A storage tank initially contains 300 gallons of water. The water is drained from the tank at a constant rate...

1. TRANSLATE the problem information

• Given information:
  • Initial amount of water: 300 gallons
  • Drainage rate: 15 gallons per minute
  • Variables: \(\mathrm{w}\) = water remaining (gallons), \(\mathrm{t}\) = time (minutes)

2. INFER the mathematical relationship

• Since water is being drained (removed), the amount remaining decreases over time
• This creates a linear relationship where:
  • Starting point (when \(\mathrm{t = 0}\)): \(\mathrm{w = 300}\)
  • Rate of decrease: 15 gallons per minute
• The equation structure is: \(\mathrm{w = (starting\, amount) - (amount\, drained)}\)

3. Build the equation step by step

• Amount drained after t minutes = \(\mathrm{15 \times t = 15t}\)
• Water remaining = Initial amount - Amount drained
• \(\mathrm{w = 300 - 15t}\)

4. Verify by checking the pattern

• At \(\mathrm{t = 0}\): \(\mathrm{w = 300 - 15(0) = 300}\) ✓ (matches initial condition)
• At \(\mathrm{t = 1}\): \(\mathrm{w = 300 - 15(1) = 285}\) ✓ (makes sense: 15 gallons drained)
• At \(\mathrm{t = 20}\): \(\mathrm{w = 300 - 15(20) = 0}\) ✓ (tank empty after 20 minutes)

Answer: D

Why Students Usually Falter on This Problem

Most Common Error Path:

Weak INFER reasoning: Students confuse "draining" with "filling" and think the water amount increases over time.
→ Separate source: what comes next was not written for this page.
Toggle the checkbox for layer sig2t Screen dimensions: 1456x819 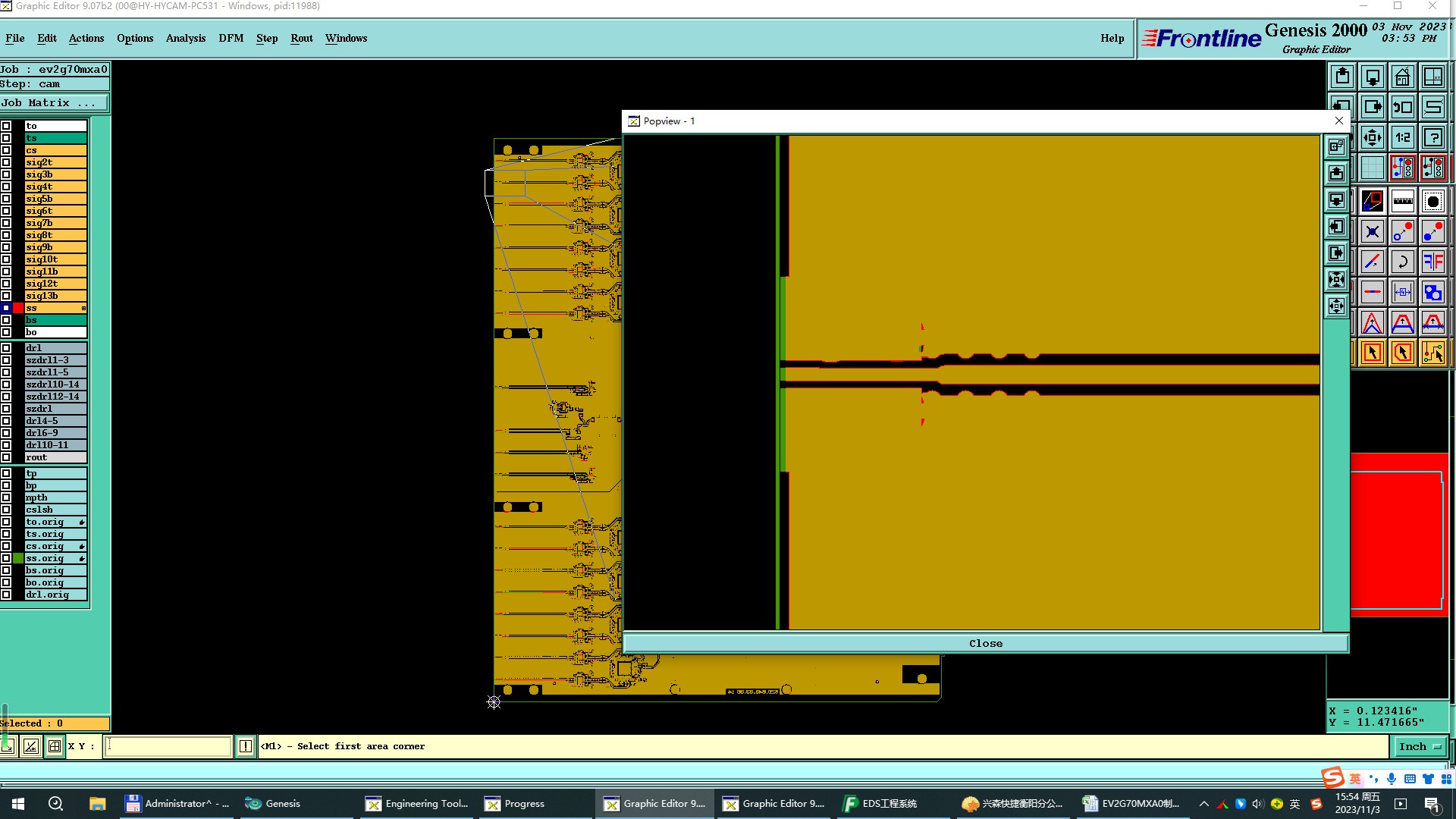pos(6,162)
They might reason: "Water is being added at 15 gallons per minute, so \(\mathrm{w = 300 + 15t}\)." This fundamental misunderstanding of the situation's direction leads them to select Choice C (\(\mathrm{w = 300 + 15t}\)).

Second Most Common Error:

Poor TRANSLATE execution: Students correctly understand that water decreases but mix up which number represents the constant term versus the coefficient.

They might write something like \(\mathrm{w = 15t - 300}\) or \(\mathrm{w = 285t}\), either by incorrectly placing the 300 or by somehow combining the numbers incorrectly. This confusion about equation structure may lead them to select Choice A (\(\mathrm{w = 285t}\)) or Choice B (\(\mathrm{w = 15t - 300}\)).

The Bottom Line:

This problem tests whether students can correctly model a decreasing linear relationship. The key insight is recognizing that "draining" means subtraction, and the initial amount serves as the starting point from which we subtract the accumulated drainage.